BobKowalski
Well-Known Member
- Joined
- 17 May 2007
- Messages
- 20,304
I don't want to get into a debate over this because as I have said, I am wasting my breath and I said I would be backing away (although I did not mean to the exclusion of ever posting ever again).
But sure, I accept the Tories have made loads of mistakes, just like Labour did and will do. I am not even a fan of the Tory party and some of them are odious, just as I find Angela Rayner odious for example.
But it's amusing what totally polarised perspective you have, as if Labour only do good things and the Tories only bad. I am rather more nuanced in my thinking.
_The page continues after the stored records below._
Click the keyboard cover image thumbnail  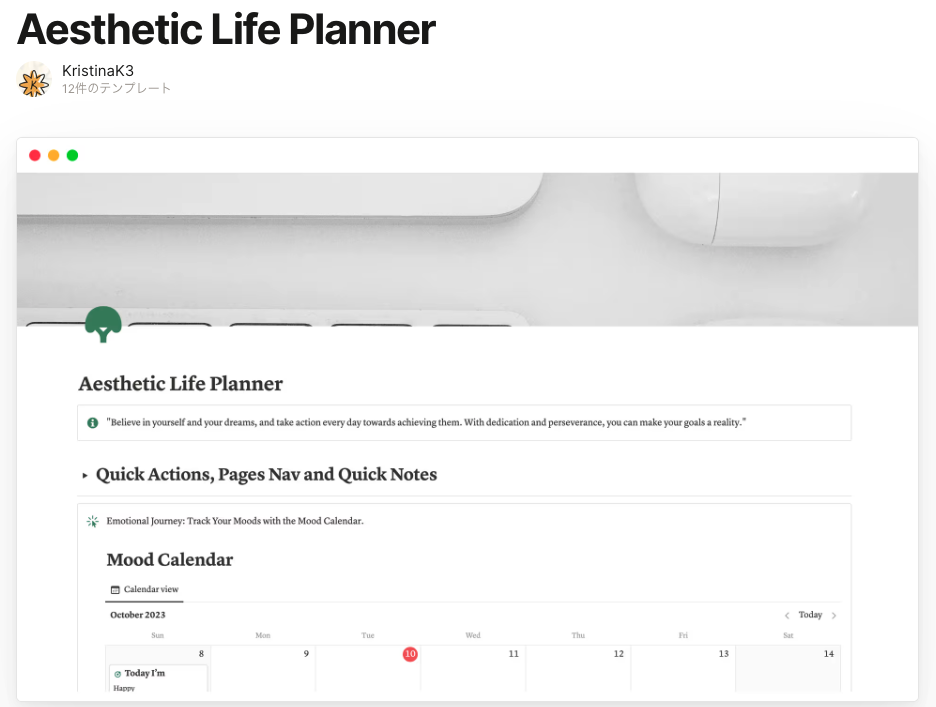tap(467, 249)
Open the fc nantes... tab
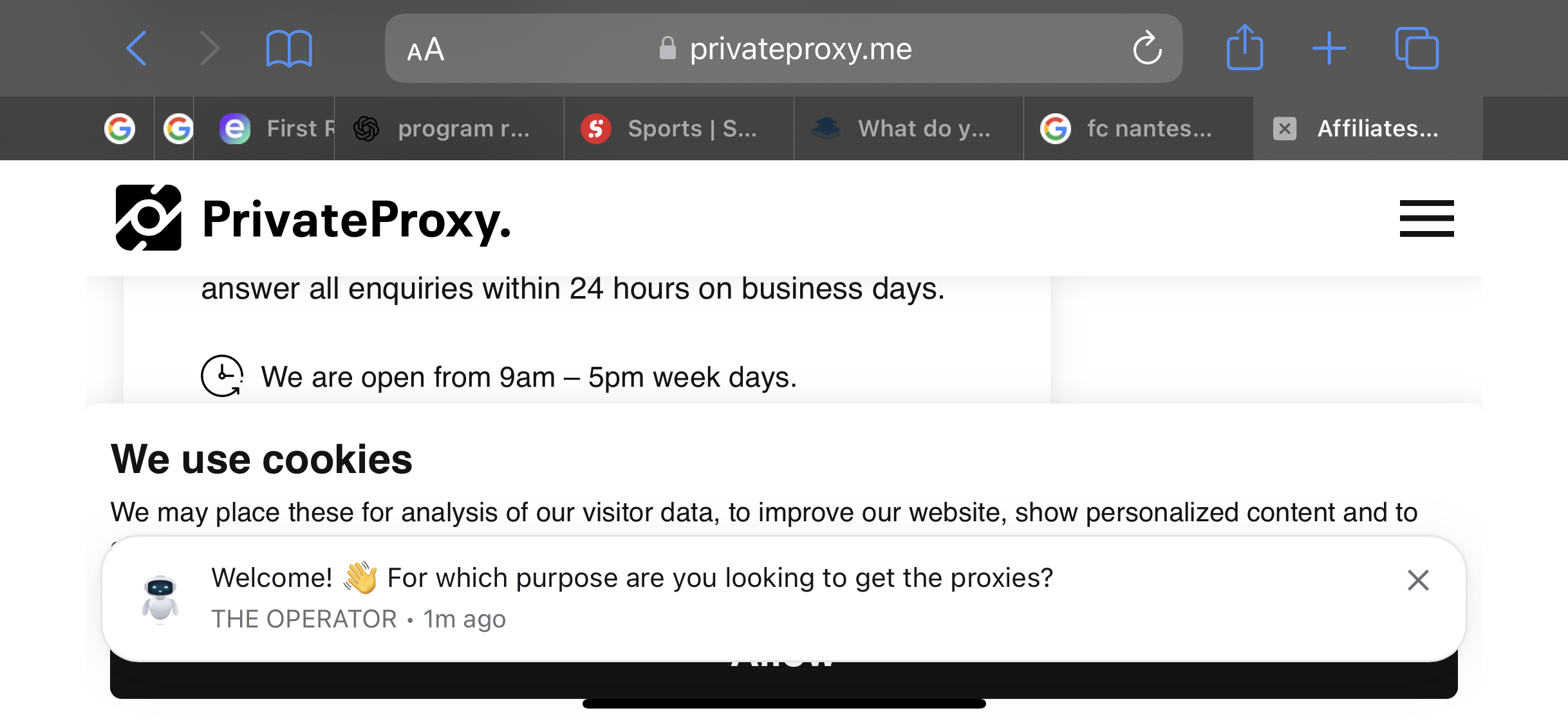 click(1139, 129)
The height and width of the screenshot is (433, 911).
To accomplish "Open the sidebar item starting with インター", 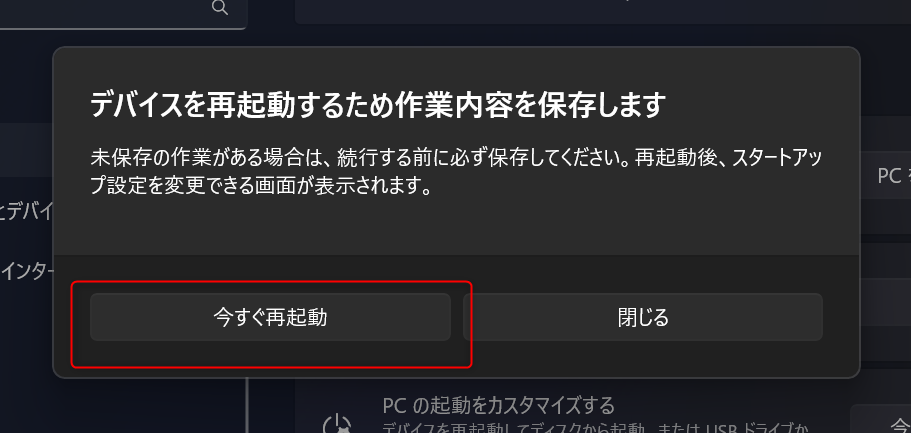I will click(x=26, y=271).
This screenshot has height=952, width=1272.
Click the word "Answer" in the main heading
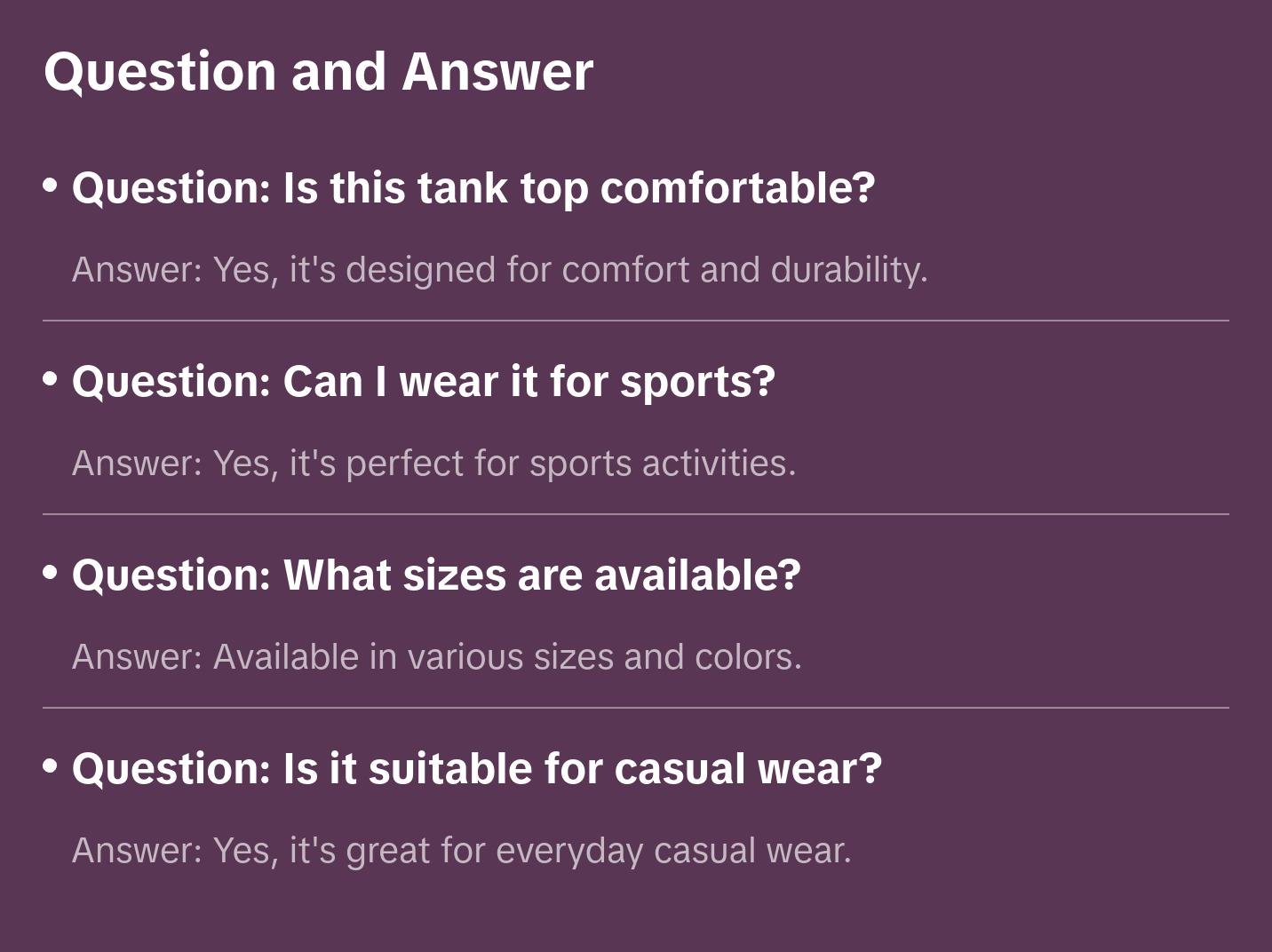[497, 72]
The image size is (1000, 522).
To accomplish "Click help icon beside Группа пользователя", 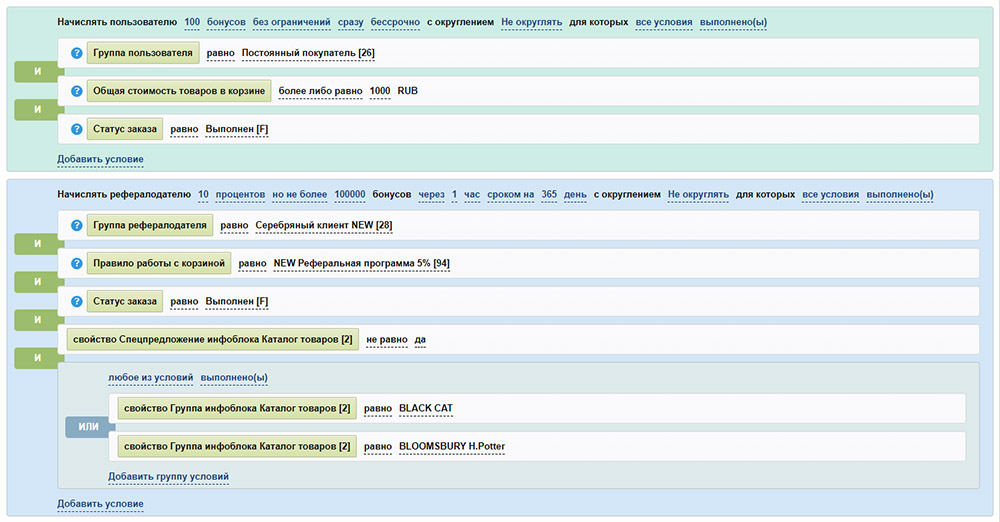I will [x=77, y=53].
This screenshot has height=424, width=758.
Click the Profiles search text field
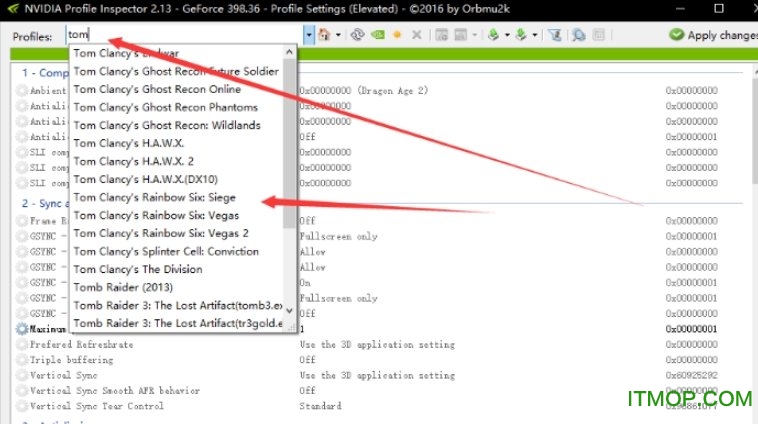point(180,35)
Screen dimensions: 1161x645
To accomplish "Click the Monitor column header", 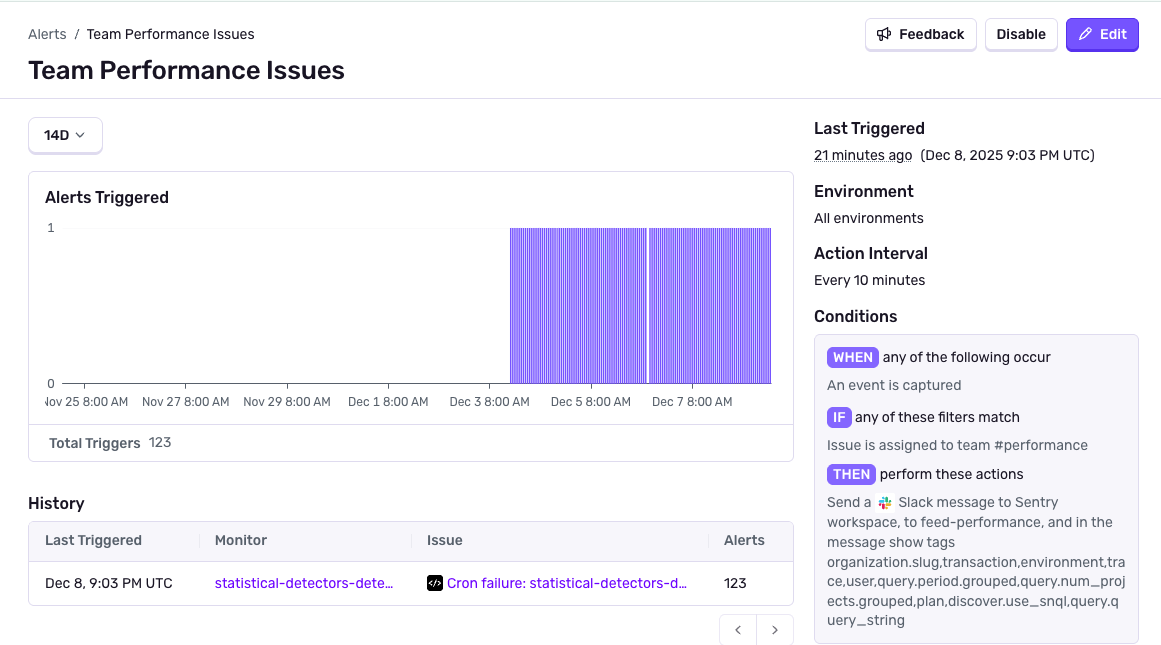I will pyautogui.click(x=241, y=540).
Of course our public services were better under Labour, because they spent a fuck off load of our money on them. Maybe not your money but a shed load that you didn't even notice, like them raiding your pension (estimated every private pension is £200k down on average as a result of that twat Brown's obsession with taxing anything he could find). There was an endless list of new and increased taxes.
And the state of the economy in 2010 - it seems, according to you - was entirely down to the financial crash, and nothing to do with Labour. Whereas the state of the economy now, has nothing to do with Brexit, with COVID or with 15x wholesales gas prices, but is ALL the Tories fault?
Honestly your position and rank hypocrisy is an absolute joke. But that's the standard of argument from you lot, and you wonder why I give up debating. Carry on in your ignorant fantasy land.
The Govt didn’t get much, if any, flack for Covid. They actually got some credit on vaccines. The paucity of the Brexit deal was deliberate, largely because we wanted to hock ourselves to the US, so yes they get flack for that and the drag on businesses during an already difficult time. Energy prices they got flack because they were late making their intent known, and didn’t go the windfall tax route as they did first time around. People don’t like being passed a bill, when they see companies raking in huge profits.
What else? NHS on its knees, legal system falling apart and on strike, railways ditto, now the prospect of higher mortgage rates and a PM who seems to have no clue as to what is driving the concerns of ordinary people, and none of these concerns are going to be helped by someone telling them ‘a bit less tax is the magic cure for growth, and by the way you are all a bunch of lazy shirkers’.
Weirdly, other countries have higher taxes, better services and *gasp* more growth. Think we could give their policies a try?